I have five tables that I am trying to get to work nicely together but may need some help.

I have three main tables:

  • accounts
  • members
  • and roles.

With two join tables

  • account_members
  • and account_member_roles.

The accounts and members table are joined by account_members (fk account_id and member_id) table.

The other 2 tables are the problem (roles and account_member_roles).

A member of an account can have more than one role and I have the account_member_roles (fk account_member_id and role_id) table joining the account_members join table and the roles table.

That seems logical but can you have a relationship with a join table? What I'd like to be able to do is when creaeting an account, for instance, I would like @account.save to include the roles and update the account_member_roles table neatly ..... but through the account_members join table.

I've tried .....

accept_nested_attributes_for :members, :account_member_roles

in the account.rb but I get .....

ActiveRecord::HasManyThroughCantAssociateThroughHasManyReflection (Cannot modify association 'Account#account_member_roles' because the source reflection class 'AccountMemberRole' is associated to 'AccountMember' via :has_many.)

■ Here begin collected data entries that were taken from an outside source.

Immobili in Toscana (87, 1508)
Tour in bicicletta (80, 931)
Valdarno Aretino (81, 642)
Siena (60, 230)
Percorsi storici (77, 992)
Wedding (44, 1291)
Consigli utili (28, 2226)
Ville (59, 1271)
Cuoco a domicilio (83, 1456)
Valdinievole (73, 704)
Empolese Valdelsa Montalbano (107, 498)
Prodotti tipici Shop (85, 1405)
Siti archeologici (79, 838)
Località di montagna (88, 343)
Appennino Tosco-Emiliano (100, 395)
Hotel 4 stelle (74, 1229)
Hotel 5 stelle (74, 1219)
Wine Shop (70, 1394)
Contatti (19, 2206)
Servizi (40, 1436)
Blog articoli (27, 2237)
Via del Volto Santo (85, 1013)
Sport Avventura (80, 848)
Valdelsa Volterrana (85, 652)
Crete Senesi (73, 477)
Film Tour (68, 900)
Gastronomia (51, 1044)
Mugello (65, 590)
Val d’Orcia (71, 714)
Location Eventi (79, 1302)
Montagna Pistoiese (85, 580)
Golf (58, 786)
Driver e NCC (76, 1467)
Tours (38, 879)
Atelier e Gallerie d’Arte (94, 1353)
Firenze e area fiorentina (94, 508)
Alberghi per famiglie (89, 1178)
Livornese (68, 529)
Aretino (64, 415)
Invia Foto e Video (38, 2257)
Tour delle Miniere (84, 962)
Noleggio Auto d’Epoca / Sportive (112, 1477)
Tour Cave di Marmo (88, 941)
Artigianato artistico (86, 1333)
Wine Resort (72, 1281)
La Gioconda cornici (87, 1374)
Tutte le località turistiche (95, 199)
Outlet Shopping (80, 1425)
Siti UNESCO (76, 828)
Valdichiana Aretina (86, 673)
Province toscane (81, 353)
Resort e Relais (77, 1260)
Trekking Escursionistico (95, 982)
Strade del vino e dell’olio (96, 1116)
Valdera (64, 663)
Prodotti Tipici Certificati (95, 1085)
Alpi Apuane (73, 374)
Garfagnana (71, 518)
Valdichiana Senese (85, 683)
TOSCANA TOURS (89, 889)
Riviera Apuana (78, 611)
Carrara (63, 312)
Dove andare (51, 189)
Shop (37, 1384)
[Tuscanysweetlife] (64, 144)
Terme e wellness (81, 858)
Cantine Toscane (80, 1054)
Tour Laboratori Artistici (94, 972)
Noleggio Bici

upon trying to save a record.

Any advice on how I should approach this?

CIA

-ants

A: 

Take a read here: http://blog.hasmanythrough.com/2006/4/17/join-models-not-proxy-collections

The main difference between a simple has_and_belongs_to_many join table and a has_many :through join model is that the join model can have attributes other than the foreign keys for the records it is joining. In fact, if you didn't have those other attributes you probably wouldn't use a join model and would settle for a join table.

So it seems that you want to use has_many :through and you would be set.

Trevoke
I am using has_many :thorugh. Maybe the problem is that the primary key for the join *model* account_members hasn't been created before trying to create the join *model* account_member_roles. This seems to be my real question, can I have join models associated with each other?
ants
I don't see why not, as long as you can handle the complexity :)
Trevoke
+1  A: 

If I am reading this correctly you have:

accounts habtm members

members habtm accounts

members has_many roles

If that is accurate you just need a join table between accounts and members and then just a regular FK between members and roles. @account.members and @account.members.roles would both give you access to the attributes you need and @account.save should save the whole mess without a fuss.

I am not sure what compels you to have that account_members_roles table. I don't if Rails can handle that. I know I sure can't. :)

Mike Williamson
I second this solution, if Sleepycat described the right problem.